[START Entries]

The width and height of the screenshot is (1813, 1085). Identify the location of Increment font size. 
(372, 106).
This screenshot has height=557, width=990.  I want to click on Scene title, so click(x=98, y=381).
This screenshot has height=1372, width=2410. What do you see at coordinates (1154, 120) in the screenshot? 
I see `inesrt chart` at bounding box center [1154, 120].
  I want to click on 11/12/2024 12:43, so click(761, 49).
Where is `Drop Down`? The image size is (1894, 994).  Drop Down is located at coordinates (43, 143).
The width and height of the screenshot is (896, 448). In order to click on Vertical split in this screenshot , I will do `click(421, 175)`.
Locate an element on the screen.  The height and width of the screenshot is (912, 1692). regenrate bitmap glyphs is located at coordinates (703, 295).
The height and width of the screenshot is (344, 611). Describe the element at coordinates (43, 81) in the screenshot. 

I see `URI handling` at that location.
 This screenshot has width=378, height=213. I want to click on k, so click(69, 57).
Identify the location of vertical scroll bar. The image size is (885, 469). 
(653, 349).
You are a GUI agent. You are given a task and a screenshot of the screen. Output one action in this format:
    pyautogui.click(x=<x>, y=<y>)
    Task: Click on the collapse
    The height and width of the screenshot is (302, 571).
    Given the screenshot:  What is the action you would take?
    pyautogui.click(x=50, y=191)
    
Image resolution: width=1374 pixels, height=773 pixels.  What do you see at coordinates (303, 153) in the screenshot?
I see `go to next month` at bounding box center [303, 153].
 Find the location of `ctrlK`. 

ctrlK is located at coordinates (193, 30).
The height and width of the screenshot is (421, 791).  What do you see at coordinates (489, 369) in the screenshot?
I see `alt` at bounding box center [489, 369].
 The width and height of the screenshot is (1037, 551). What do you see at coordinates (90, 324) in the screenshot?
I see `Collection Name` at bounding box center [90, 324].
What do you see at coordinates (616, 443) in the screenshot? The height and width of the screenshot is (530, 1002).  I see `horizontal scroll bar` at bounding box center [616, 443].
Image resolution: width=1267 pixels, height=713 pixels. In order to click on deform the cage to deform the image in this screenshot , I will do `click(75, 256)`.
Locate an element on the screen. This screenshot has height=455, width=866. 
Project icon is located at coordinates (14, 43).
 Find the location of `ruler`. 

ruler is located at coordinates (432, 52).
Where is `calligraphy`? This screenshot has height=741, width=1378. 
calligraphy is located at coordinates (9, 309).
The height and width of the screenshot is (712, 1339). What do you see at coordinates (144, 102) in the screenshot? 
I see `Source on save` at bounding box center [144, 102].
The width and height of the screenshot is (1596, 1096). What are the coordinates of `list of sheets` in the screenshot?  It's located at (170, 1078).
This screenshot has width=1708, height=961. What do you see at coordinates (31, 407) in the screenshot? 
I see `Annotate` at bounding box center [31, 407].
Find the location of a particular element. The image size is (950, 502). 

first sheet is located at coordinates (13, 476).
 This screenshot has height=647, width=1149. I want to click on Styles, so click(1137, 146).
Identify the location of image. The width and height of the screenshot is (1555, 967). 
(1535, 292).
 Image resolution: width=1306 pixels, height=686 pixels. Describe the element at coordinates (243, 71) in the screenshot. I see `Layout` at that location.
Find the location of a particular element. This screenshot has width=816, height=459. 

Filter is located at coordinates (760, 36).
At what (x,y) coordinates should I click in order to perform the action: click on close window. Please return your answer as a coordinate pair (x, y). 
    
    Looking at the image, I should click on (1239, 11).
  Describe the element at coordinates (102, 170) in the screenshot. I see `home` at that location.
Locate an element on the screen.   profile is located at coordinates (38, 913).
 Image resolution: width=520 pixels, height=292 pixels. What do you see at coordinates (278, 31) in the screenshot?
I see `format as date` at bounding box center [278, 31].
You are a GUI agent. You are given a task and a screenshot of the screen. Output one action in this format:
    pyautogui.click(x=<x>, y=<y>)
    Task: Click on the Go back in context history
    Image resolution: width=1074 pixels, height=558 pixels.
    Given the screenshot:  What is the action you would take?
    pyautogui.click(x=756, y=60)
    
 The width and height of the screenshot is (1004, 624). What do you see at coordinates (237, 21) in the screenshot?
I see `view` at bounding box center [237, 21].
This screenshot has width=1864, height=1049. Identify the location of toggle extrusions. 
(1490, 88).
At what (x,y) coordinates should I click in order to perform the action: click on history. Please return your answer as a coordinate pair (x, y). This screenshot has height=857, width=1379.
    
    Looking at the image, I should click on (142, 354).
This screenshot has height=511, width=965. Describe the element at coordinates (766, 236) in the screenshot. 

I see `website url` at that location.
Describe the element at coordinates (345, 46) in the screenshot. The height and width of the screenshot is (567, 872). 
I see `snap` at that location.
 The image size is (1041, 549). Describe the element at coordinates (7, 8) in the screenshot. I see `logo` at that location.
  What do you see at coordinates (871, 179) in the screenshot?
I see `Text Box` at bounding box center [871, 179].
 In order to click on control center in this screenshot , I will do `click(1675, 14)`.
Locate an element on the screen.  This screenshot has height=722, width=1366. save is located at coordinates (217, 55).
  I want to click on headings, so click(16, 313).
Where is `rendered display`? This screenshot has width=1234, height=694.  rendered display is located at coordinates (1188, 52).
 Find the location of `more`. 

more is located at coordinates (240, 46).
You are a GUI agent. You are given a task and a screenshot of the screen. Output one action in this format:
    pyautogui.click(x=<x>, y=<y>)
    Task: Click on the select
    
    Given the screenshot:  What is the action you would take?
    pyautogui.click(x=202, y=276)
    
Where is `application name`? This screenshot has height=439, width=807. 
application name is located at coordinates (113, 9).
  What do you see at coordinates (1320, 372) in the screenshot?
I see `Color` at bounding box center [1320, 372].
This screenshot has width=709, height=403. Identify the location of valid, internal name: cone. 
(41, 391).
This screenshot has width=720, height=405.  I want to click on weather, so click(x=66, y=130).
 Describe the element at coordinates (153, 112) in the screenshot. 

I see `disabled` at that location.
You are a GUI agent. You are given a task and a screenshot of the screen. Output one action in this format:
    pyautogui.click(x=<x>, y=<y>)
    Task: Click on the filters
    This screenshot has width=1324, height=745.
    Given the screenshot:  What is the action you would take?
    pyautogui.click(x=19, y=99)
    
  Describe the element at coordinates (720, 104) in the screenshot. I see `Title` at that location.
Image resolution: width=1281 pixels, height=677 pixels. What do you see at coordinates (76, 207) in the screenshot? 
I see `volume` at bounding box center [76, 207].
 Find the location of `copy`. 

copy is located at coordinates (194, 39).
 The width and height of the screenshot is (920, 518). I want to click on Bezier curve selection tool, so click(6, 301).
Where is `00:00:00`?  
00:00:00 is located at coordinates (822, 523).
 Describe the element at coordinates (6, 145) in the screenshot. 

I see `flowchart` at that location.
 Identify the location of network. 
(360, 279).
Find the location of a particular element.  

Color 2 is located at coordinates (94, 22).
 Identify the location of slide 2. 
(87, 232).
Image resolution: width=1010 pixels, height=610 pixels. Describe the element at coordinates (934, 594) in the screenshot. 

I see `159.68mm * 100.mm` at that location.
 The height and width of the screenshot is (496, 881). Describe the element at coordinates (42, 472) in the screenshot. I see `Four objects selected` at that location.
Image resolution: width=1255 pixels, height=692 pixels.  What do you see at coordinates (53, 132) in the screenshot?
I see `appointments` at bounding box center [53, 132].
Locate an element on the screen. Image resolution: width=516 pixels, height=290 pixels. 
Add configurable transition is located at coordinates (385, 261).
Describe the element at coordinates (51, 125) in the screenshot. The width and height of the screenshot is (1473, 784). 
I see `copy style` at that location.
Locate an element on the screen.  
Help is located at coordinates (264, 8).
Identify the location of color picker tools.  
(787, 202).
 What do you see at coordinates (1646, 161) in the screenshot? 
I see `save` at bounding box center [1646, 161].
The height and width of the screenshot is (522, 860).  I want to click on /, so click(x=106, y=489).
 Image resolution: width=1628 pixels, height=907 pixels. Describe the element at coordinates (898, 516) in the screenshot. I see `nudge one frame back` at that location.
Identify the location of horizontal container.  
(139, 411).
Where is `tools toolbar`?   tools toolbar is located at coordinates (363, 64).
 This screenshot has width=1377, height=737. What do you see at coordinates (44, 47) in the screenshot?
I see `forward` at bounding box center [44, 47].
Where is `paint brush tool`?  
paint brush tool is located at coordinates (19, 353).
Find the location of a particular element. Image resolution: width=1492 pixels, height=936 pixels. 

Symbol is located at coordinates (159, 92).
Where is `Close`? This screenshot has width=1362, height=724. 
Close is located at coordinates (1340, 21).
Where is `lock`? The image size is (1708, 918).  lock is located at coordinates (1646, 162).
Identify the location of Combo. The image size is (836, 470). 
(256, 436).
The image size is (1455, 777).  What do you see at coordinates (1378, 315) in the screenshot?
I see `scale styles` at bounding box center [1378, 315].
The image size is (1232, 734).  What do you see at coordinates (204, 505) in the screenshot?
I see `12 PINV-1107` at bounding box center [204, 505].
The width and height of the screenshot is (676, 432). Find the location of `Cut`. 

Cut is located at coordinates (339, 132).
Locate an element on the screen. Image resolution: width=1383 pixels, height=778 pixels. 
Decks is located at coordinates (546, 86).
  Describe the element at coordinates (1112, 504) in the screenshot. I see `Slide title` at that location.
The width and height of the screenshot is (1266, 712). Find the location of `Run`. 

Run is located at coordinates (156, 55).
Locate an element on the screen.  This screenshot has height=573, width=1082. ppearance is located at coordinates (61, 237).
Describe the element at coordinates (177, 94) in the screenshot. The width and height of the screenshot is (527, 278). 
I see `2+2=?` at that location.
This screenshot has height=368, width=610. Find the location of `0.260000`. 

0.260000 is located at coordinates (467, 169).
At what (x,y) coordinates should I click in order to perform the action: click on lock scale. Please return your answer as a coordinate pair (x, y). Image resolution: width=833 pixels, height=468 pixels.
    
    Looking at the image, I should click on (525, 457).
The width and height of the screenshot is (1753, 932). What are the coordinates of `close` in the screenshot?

[END Entries]

Swap "element" for "component" everywhere in the stretch of items from the line containing "Locate an element on the screen. Image resolution: width=516" through the line containing "center [1646, 161].", and give back only those lines with everything else unchanged.

Locate an component on the screen. Image resolution: width=516 pixels, height=290 pixels. 
Add configurable transition is located at coordinates (385, 261).
Describe the component at coordinates (51, 125) in the screenshot. The width and height of the screenshot is (1473, 784). 
I see `copy style` at that location.
Locate an component on the screen.  
Help is located at coordinates (264, 8).
Identify the location of color picker tools.  
(787, 202).
 What do you see at coordinates (1646, 161) in the screenshot? 
I see `save` at bounding box center [1646, 161].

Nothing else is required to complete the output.